U.S. Veterans Stiffed Again on Cannabis

Oct 06, 2016 03:24PM ● By Leland Rucker

The American Legion, at its 98th annual convention last month, formally asked Congress to recognize the potential medical value of marijuana. The veterans group, which consists of about two and a half million active and former members of the U.S. military, passed a resolution urging federal lawmakers to reclassify marijuana and eliminate other obstacles currently hindering medical research involving the plant.

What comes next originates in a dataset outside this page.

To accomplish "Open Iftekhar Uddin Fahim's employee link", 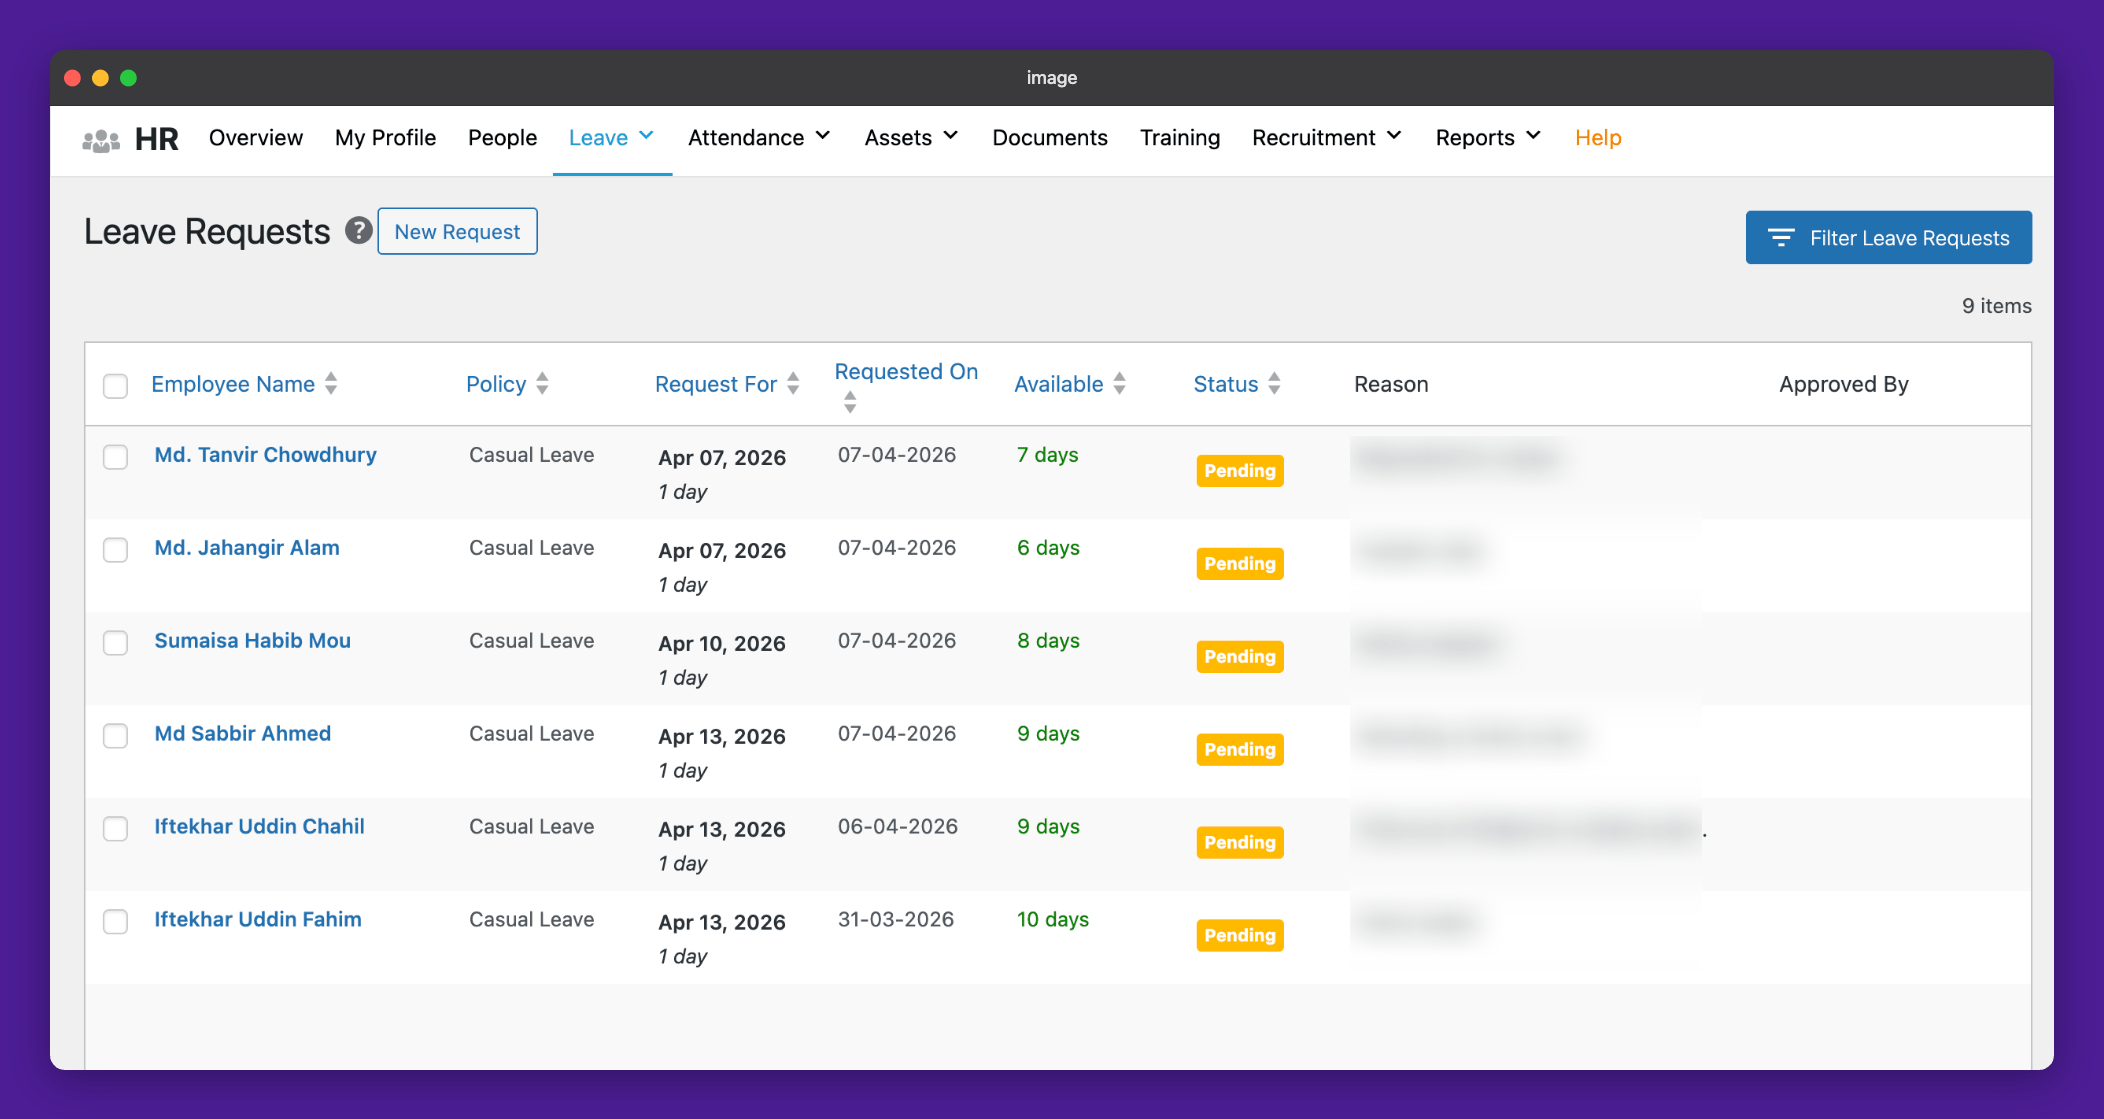I will (258, 920).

For many, this is a charged, emotional issue. Vets now can only be prescribed pharmaceutical drugs for Post Traumatic Stress Disorder at a time when a growing number of them are finding relief from the symptoms of PTSD, seizures and headache and pain relief by using cannabis products. A Department of Veterans Affairs standard keeps its doctors from recommending medical cannabis as treatment. Vets wanting to use medical cannabis need a doctor’s recommendation outside of the VA system and have to pay the expense out of pocket.

The Legion recognizes this, growing numbers of vets understand this, and almost nine out of ten American support medical use and cannabis research. Though it doesn’t work for everyone, cannabis is a plant, non-toxic, that lack the side effects of what we’ll call conventional drugs.

Earlier this year, both the U.S. House and Senate approved a veterans’ appropriations bill that contained the Veterans Equal Access Amendment, which would have allowed VA doctors to discuss and be able to recommend medical cannabis to their patients who have qualifying conditions in states where it is legal for medical purposes.

Though they were passed by each body, they had slightly different wordings. When that happens, a conference committee with members from both chambers and parties get together to work out compromise language.

Guess what? When President Barack Obama signed it, the cannabis measure, which would have allowed allow VA doctors to fill out the forms necessary for veterans to acquire marijuana in states that allow its medical use, had vanished.

Too bad for vets. too bad for the American Legion, too bad for the wishes of nine of 10 Americans. Many citizens today are questioning how important our individual votes are, but this is one of those situations that shows that even congressional votes sometimes don’t count, and that a small minority can stop what citizens and Congress both want.

These are the same kind of tactics being used by a small group in Congress who through legal shenanigans won’t allow the District of Colombia to enact recreational cannabis laws passed by 80 percent of district voters. I’ll bet they toast themselves at dinner. Is there an emoticon for feeling mighty smug?